→ **WORK TO BE COMPLETED**
Collect every line in the rows below that contains the string "width", and copy each such line in full.
** Begin INPUT ROWS **
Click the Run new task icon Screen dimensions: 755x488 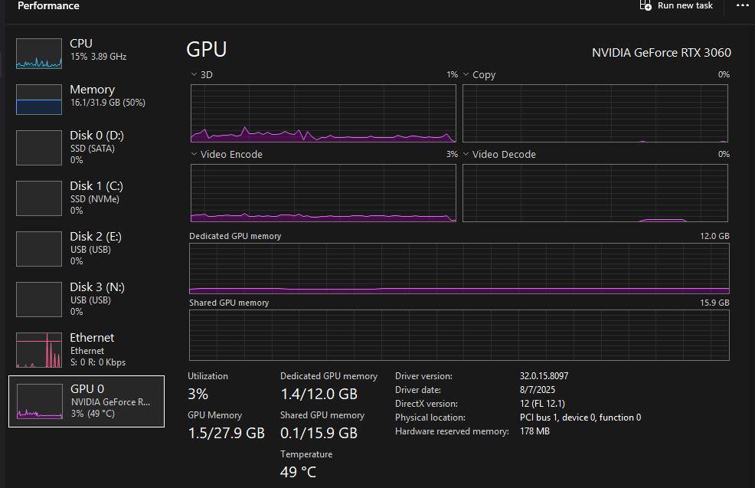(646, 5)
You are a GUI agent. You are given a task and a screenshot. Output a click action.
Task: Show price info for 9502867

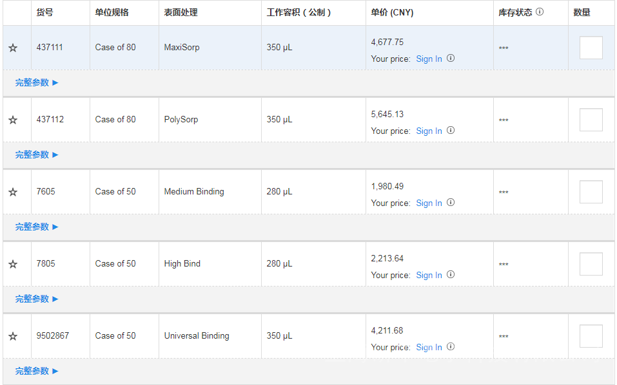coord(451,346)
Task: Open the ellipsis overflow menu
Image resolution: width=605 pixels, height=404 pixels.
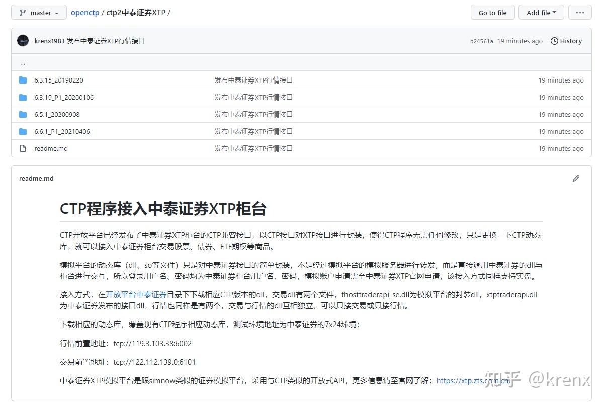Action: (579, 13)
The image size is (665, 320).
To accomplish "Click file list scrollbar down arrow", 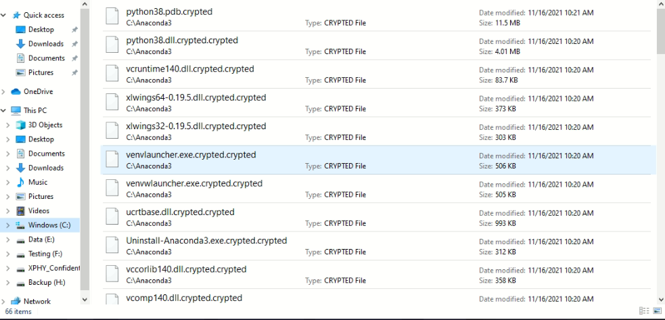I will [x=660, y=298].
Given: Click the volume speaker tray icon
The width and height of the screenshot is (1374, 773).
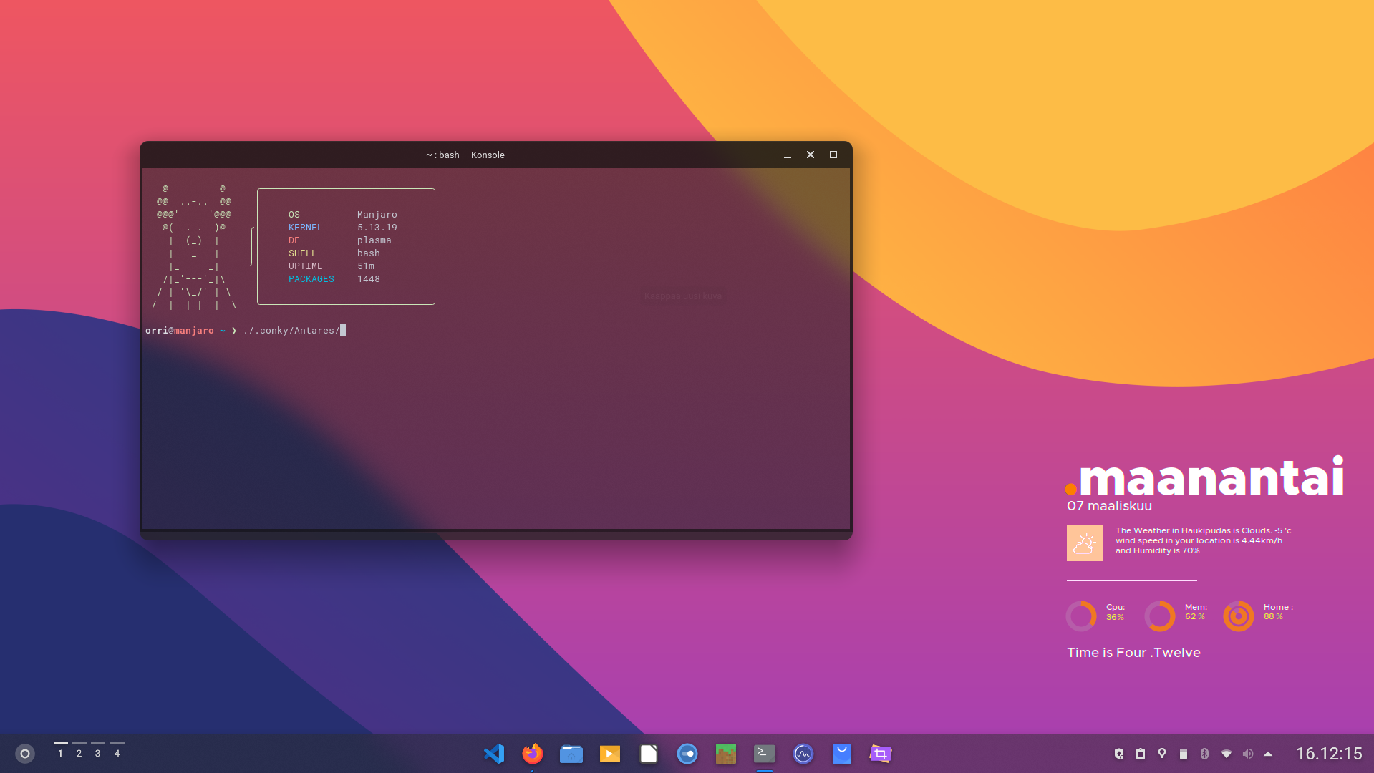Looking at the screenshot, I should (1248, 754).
** End INPUT ROWS **
→ **WORKED ANSWER**
Image resolution: width=605 pixels, height=404 pixels.
The width and height of the screenshot is (1374, 773).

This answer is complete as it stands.